- Artist: Richard Peglow
- Year: 2008
- Type: Bronze, Marble
- Dimensions: 71 cm × 64 cm (28 in × 25 in)
- Location: Indianapolis;

= Bust of Benjamin Harrison =

Bust by Richard Peglow

Benjamin Harrison is a bust by American artist Richard Peglow, located in the north atrium on the second floor of the Indiana Statehouse in Indianapolis, Indiana, United States. The bust is cast in bronze and depicts President Benjamin Harrison. The bust is placed in front of a grey and black marble shield with six stars tracing around the edge of the shape. The bust and shield are approximately 28 in wide by 25 in high and has a depth of 14.5 in. The artwork was cast and placed in the statehouse in 2008 in accordance with Indiana code Section 2. IC 4-20.5-6-12.

==Description==
The artwork consists of three pieces: a bronze bust, a black granite shield and a limestone base. The bust is 21 in tall by 17 in wide (shoulder to shoulder) and has a depth of 12 in. The entire sculpture has a height of 28 in with a width of 25 in and a depth of 14.5 in. The bust depicts the 23rd president of the United States, Benjamin Harrison. He is wearing his favorite overcoat and has a full beard. The only word present on the bust, Harrison, is on a bronze banner across the top of the granite shield. The shield is black Indian granite, the black polished edges showcasing the sandblasted gray interior. The six stars along the right and left flanks represent the six states (North Dakota, South Dakota, Montana, Washington, Idaho, Wyoming) that entered the Union while Harrison was in office, more states than any other president. The shield design was inspired by Harrison's 1888 campaign slogan "Protection and Reciprocity" and also recalls the shape of the Indiana state tree, the tulip tree . The sculpture was made in the artist's studio in Kirklin, Indiana, and cast in bronze at the SinCerus Bronze Art Center in Indianapolis.

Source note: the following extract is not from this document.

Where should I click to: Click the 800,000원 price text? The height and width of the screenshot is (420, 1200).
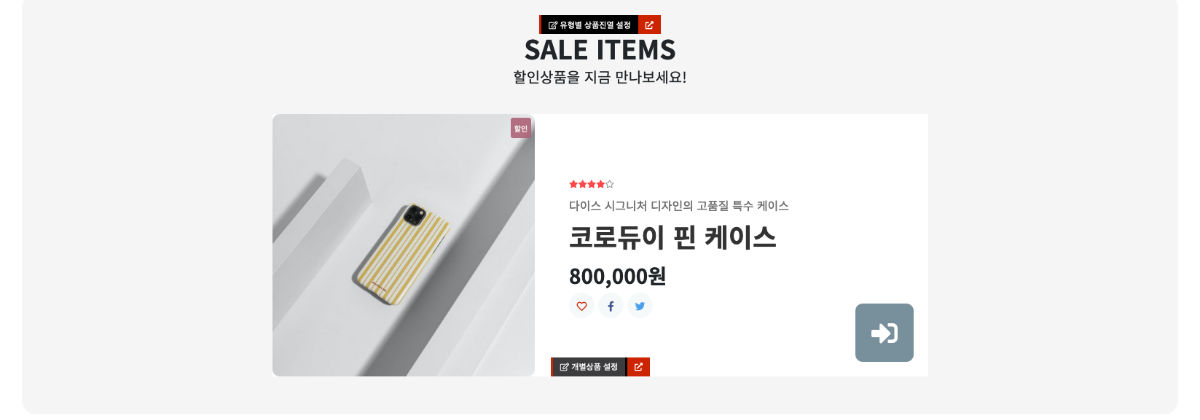click(x=617, y=276)
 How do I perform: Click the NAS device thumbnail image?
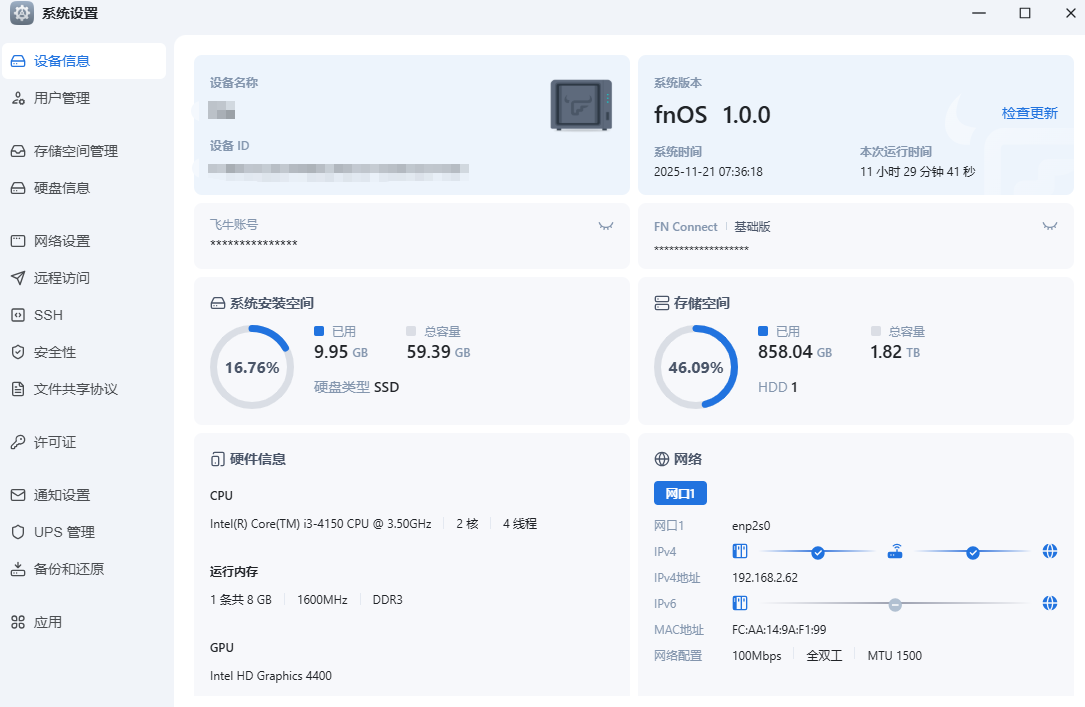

==Historical information==
The bust was commissioned by the Indiana General Assembly in 2007 in House Bill 1818, which also commissions artwork based on the contributions of African Americans to be placed in the statehouse. The bill "requires the department to commission a bust of President Benjamin Harrison for display in the state capitol. Requires the department to consult with the historical bureau and the arts commission on the design of the bust. Requires the approval of the legislative council before the bust is placed in the state capitol." The sponsors of the bill were Representatives V. Smith, M. Murphy, C. Brown; and Senators J. Merritt, E. Rogers, S. Smith, B. Breaux, and G. Howard.

The artist, Richard Peglow, is an Indiana native, having been born and raised in La Port, Indiana. He has studied at the Art Institute of Ft. Lauderdale, Herron School of Art, University of Notre Dame, and Northern Illinois University.

The bust was placed in the Indiana statehouse on November 18, 2008, and the great-great-grandson of Benjamin Harrison, Kimball Morsman, was in attendance. Indiana Governor Mitch Daniels gave a speech in which he expressed surprise that a bust of Benjamin Harrison has not been placed in the statehouse before. A more critical voice has raised the question as to why the Indiana General Assembly had to be involved in such a project at all. Matthew Tully of the Indianapolis Star mentioned the bust while examining other, "laws that will in no way reshape the way we all go about our daily lives". Tully had no problem with Benjamin Harrison or with putting a bust of the former president in the statehouse. Rather, he asked "Do we really need a law for this?"